家族の居間とバス停とバスの車内と病院と東大寺。
椅子が斜めに6列並べ、上手にテーブルと椅子。
バス車内のシーンや前後の構成を見据えて
役者さんの座り位置を決めます。
そして、車内のシーンを稽古しました。




 お客さんに向かって怒鳴るバス運転手のシーン。
小鳥のチョコレートを貰った話。
バナナ、バナナと騒ぐ子どもの話。

それぞれのシーンを何をきっかけにして始めるか。
段取りを決めてみんなで共有して実行する。
小さな事ですがそんな積み重ねがひとつの作品を支えていきます。


作品の最初に戻って朝の家族のシーン。
居間でテレビの音の大きさで話す祖父母と娘のシーンと
玄関で靴を履いた後に免許証が何のに気付いた旦那さんが
靴を脱ぐのがめんどうで奥さんに家の中を探してもらってたら
背広の内ポケットから免許証がみつかるというシーン。
この二つのシーンが同時並行で進みます。
旦那さんは仕事に向かい朝食。
テレビの内容を話す祖父。
みそ汁の野菜の皮が剥かれてないと娘。
野菜の皮に栄養があるのだと母。
何気ない会話ですが朝の家族の慌ただしさや
仲の良い微笑ましさが伝わってきます。


バス停のシーンの稽古。
知り合いかと思って声をかけたら人間違いだった。
周りにいた人から「あります、あります。

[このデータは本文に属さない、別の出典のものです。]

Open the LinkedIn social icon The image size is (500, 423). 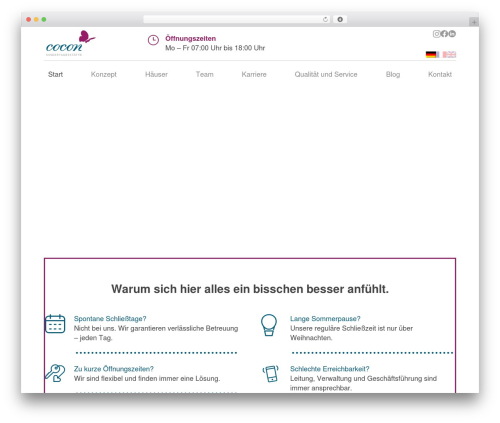452,34
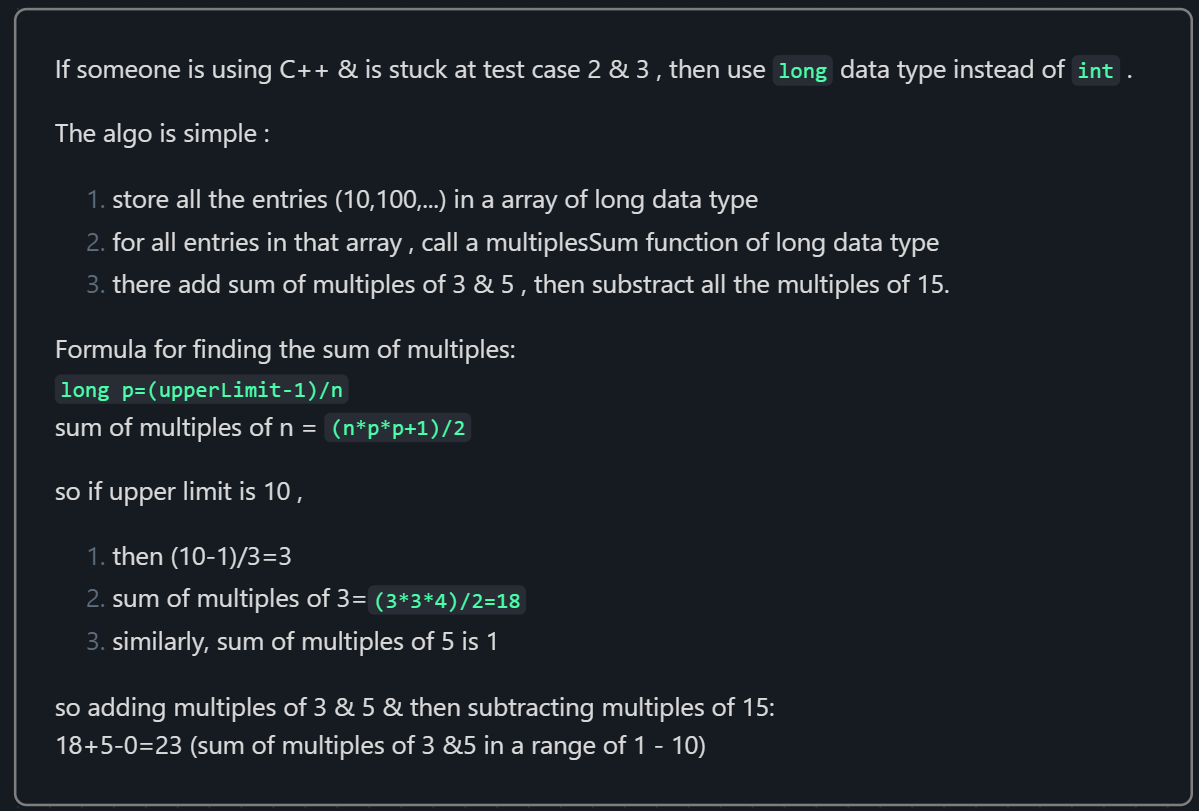Click "Formula for finding the sum of multiples:"
1199x811 pixels.
coord(285,350)

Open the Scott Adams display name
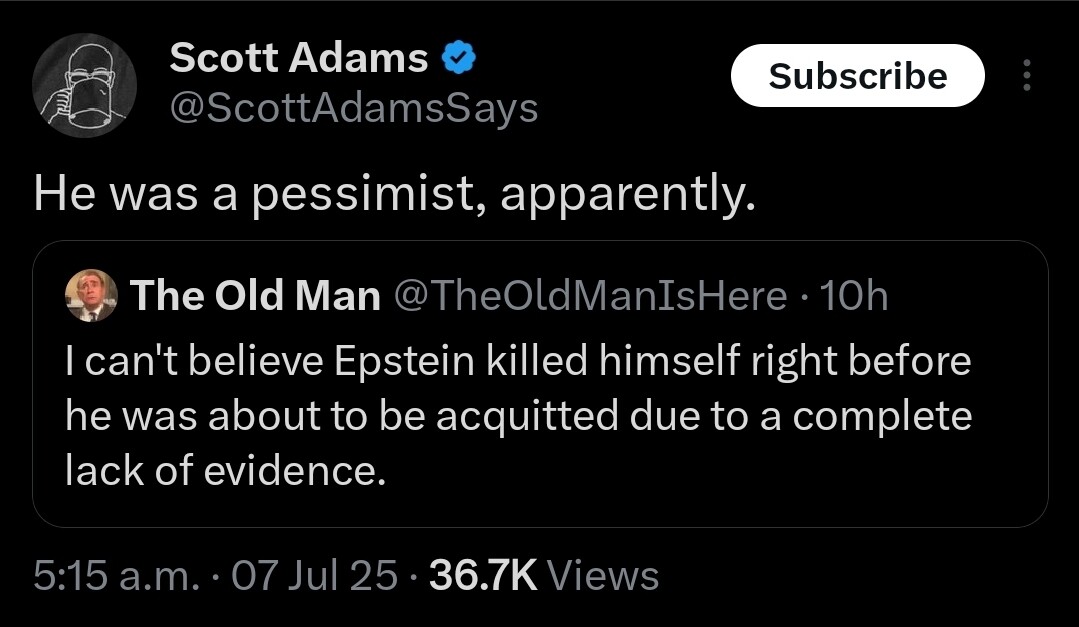[299, 57]
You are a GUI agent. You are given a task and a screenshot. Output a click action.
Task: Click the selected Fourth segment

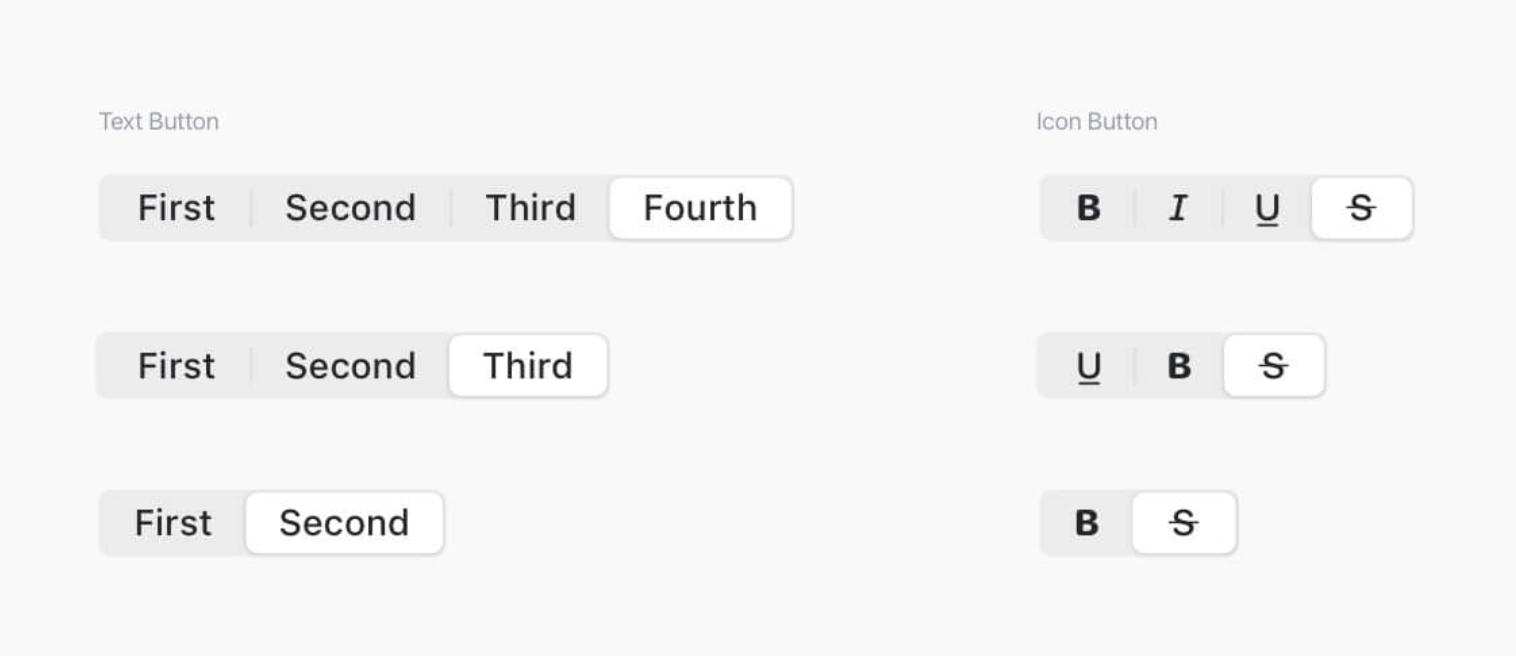tap(700, 208)
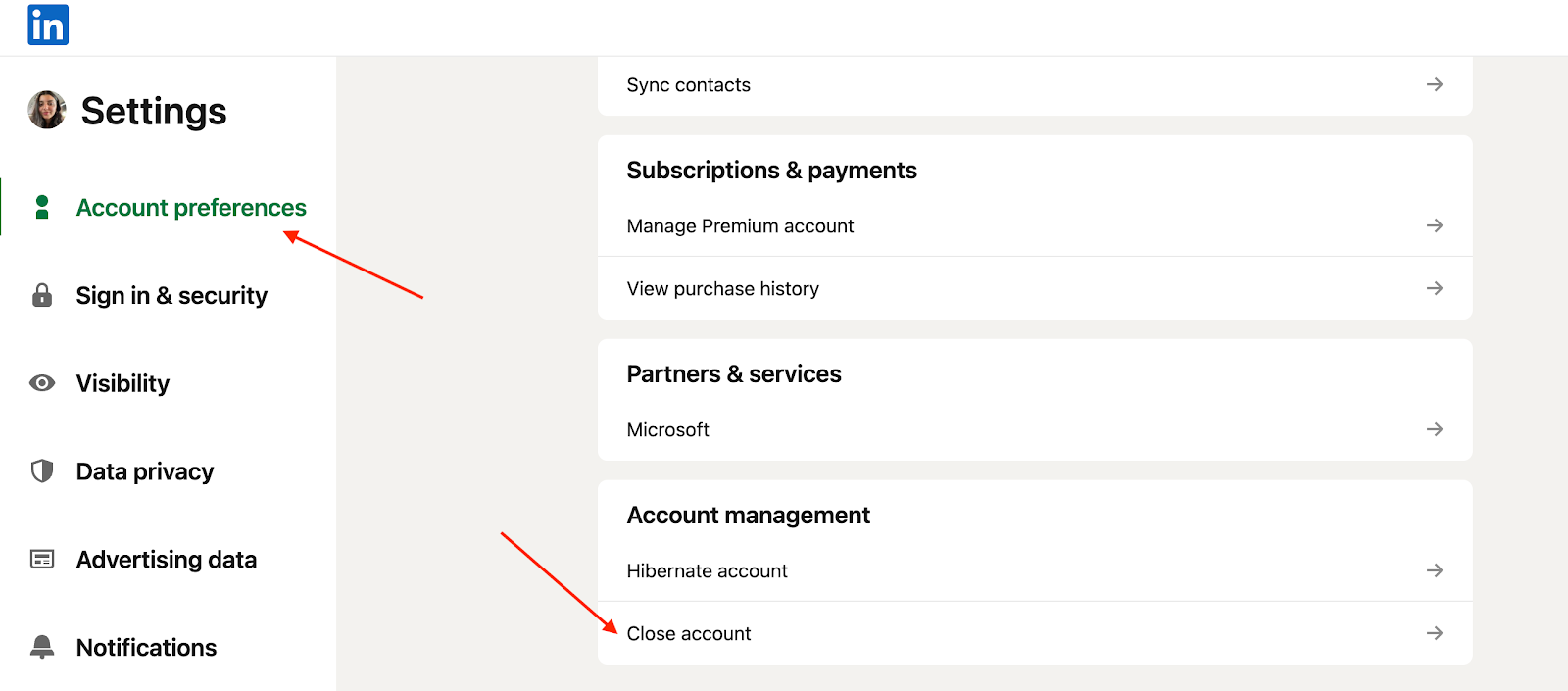This screenshot has width=1568, height=691.
Task: Click the Notifications bell icon
Action: pyautogui.click(x=42, y=647)
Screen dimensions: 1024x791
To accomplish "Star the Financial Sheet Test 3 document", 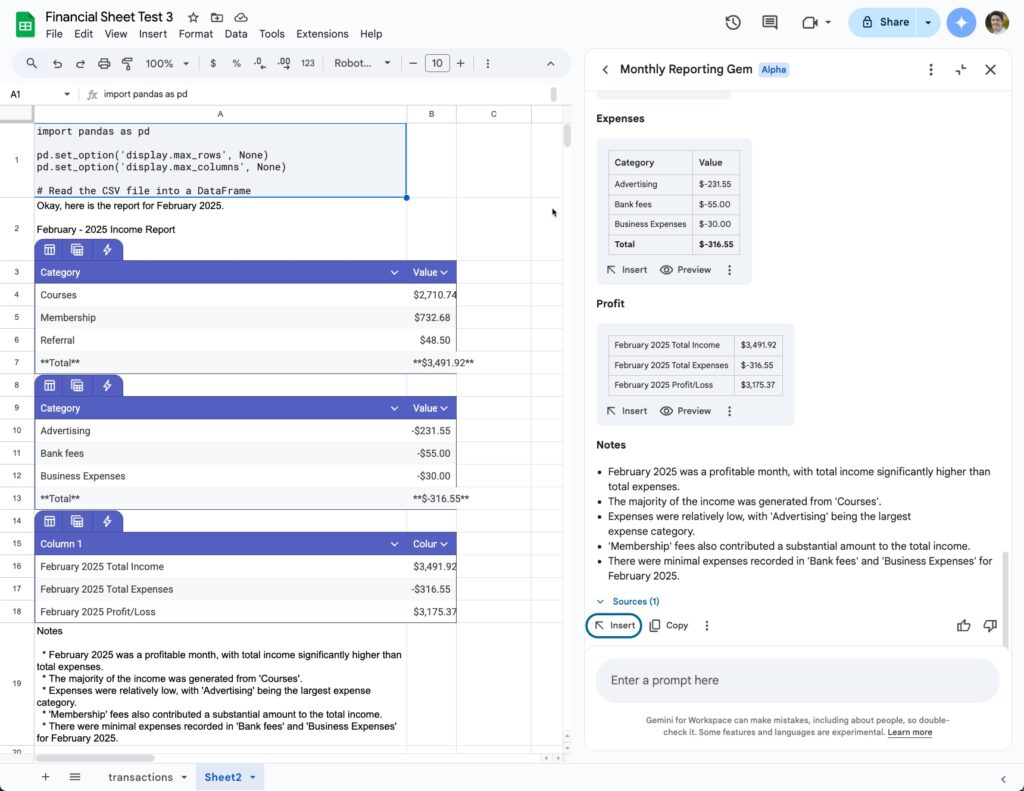I will click(193, 17).
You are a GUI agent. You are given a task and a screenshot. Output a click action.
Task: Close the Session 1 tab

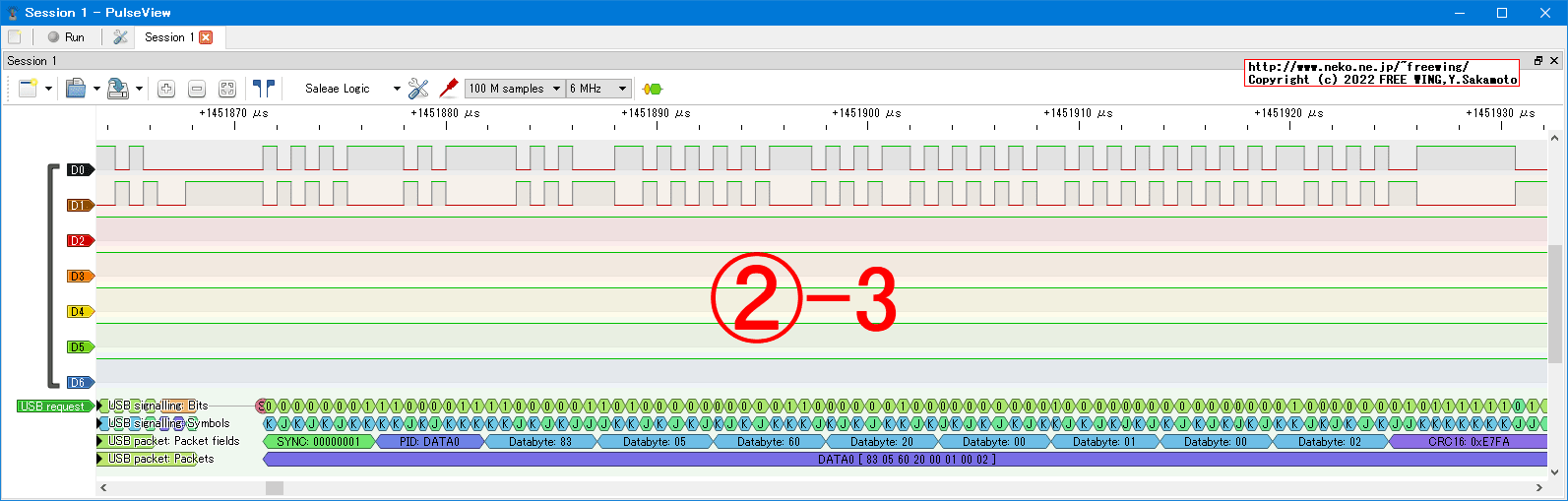coord(206,37)
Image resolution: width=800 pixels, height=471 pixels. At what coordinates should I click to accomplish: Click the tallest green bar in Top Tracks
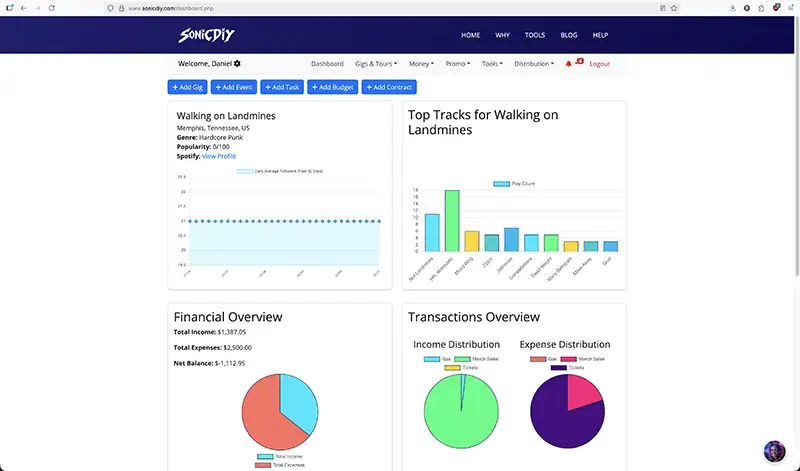[452, 220]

」と声をかけられる。


バス停のシーンを飛ばして病院のシーン。
注射をされながら看護婦さんと会話。
横では残りの皆さんが椅子の下をくぐって行きます。
病院の会話の終わりのタイミングと皆がくぐり抜けるタイミングをはかって
東大寺の柱にある穴をくぐる話に移ります。
二つのシーンを行き来して絡まりながら構成されていきます。


最後に一日の終わりの夫婦の会話。
シュークリームをつまみ食いしている妻に
「体壊すで」と夫。
妻「私(お酒)飲めへんもん」
夫「あぁ、そうかぁ・・・」
夫の最後の一言の趣や、夫婦に流れる雰囲気が印象的です。


シーンの繋ぎ方や全体の流れ、シーンそれぞれの段取りを確認して
一度最初から最後まで作品を通してみます。


通し後に再度、筒井さんから段取りをスムーズにするための変更や
シーンのアクセントのための声の出し方の指示、
見え方を考慮しての立ち位置の変更などが伝えられいよいよ本番です。




全体として、ある主婦の一日として作品は構成されていますが
そこには物語がある訳ではありません。
しかし作品を見ていて何気ないやり取りから生まれた
声や動きによって心の隅っこの方をくすぐられた感じがしました。
印象に残って拾ってきた会話のその印象の核心みたいなものが
皆さんから伝わってきたからではないでしょうか。


八回と作品を作るには限られた時間でした。
しかし演劇の作品作りの原型みたいな事に関しては
みなさんに体験していただき達成されたと思います。
高槻シニア劇団の始まりの作品として
皆さんの胸の中に残るものになり大変良かったです。


ワークショップ終了後に近くの喫茶店で交流会をおこないました。
みなさんの演劇に対する熱意が垣間見えました。
次回からは山口茜さんのワークショップが始まります。
また新たな体験に向けてみなさんで動き始めましょう。